In page $92$ of Wasserman's All of Statistics, it is written that
A $1 − α$ confidence interval for a parameter $θ$ is an interval $C_n = (a, b)$ where $a = a(X_1,...,X_n)$ and $b = b(X_1,...,X_n)$ are functions of the data such that $$P_θ(θ ∈ C_n) ≥ 1 − α, \ \ \ \ \text{ for all } θ ∈ Θ.$$ In words, $(a, b)$ traps $θ$ with probability $1 − α$. We call $1 − α$ the coverage of the confidence interval. Warning! $C_n$ is random and $θ$ is fixed.

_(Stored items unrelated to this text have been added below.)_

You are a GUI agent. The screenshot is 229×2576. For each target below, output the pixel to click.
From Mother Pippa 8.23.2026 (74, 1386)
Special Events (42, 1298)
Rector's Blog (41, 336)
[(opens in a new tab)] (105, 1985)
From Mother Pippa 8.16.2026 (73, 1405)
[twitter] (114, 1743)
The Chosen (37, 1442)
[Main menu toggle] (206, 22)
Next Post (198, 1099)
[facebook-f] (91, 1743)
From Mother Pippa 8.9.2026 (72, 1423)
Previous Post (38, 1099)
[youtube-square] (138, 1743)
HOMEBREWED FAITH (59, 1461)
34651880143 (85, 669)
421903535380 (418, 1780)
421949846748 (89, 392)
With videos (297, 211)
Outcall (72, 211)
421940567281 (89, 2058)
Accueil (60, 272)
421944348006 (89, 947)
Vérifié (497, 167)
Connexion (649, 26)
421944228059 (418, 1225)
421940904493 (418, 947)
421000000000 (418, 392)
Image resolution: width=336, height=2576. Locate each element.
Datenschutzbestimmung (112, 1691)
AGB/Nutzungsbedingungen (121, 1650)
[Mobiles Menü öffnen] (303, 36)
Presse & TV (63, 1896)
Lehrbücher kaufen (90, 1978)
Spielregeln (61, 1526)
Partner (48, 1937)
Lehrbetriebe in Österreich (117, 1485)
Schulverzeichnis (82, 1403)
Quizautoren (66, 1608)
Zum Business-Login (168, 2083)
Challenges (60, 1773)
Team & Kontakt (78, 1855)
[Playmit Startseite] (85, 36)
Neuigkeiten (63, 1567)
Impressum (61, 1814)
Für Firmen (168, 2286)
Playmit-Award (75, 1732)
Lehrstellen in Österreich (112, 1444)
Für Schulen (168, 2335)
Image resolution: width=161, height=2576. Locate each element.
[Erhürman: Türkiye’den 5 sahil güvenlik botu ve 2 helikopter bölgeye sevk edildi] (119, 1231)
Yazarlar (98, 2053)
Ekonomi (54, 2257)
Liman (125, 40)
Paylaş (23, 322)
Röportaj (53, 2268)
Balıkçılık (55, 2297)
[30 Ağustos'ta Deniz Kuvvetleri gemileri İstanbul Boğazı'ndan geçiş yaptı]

I cannot understand the expression $P_\theta(\theta\in C_n)$. In general, if we have a random variable $X:(\Omega,\mathcal{F},P)\to (\mathbb{R},\mathcal{B})$, we define $$P(X\in S) := X_*P(S) = P(X^{-1}(S))$$ for $S$ in the Borel $\sigma$-algebra $\mathcal{B}$. Note the expression "$P(X\in S)$" requires that
- $X$ be a random variable.
- $S$ be a fixed set.
Neither of these conditions seem to be met with the expression "$P(\theta\in C_n)$", as
- $\theta$ is an element of the parameter space $\Theta$, which is itself a subset of $\mathbb{R}^n$ for some $n$. That is, it seems to me that $\theta$ is a (fixed) vector, not a function (and thus not a random variable either).
- As $a$ and $b$ are functions of $X_1,\ldots,X_n$, the interval $C_n := (a,b)$ seems to be "variable", when it should it be a fixed set for the expression to make sense.
In case it is relevant, on page $89$ Wasserman explains that
... $P_\theta(X\in A) = \int_A f(x;\theta) dx$ ...
which does make sense, as $\theta$ is fixed here, so that $f(x;\theta)$ is some random variable, while $A$ is a fixed set. However, the author is using the expressio $P_\theta$ differently in the main (first) quote of this post.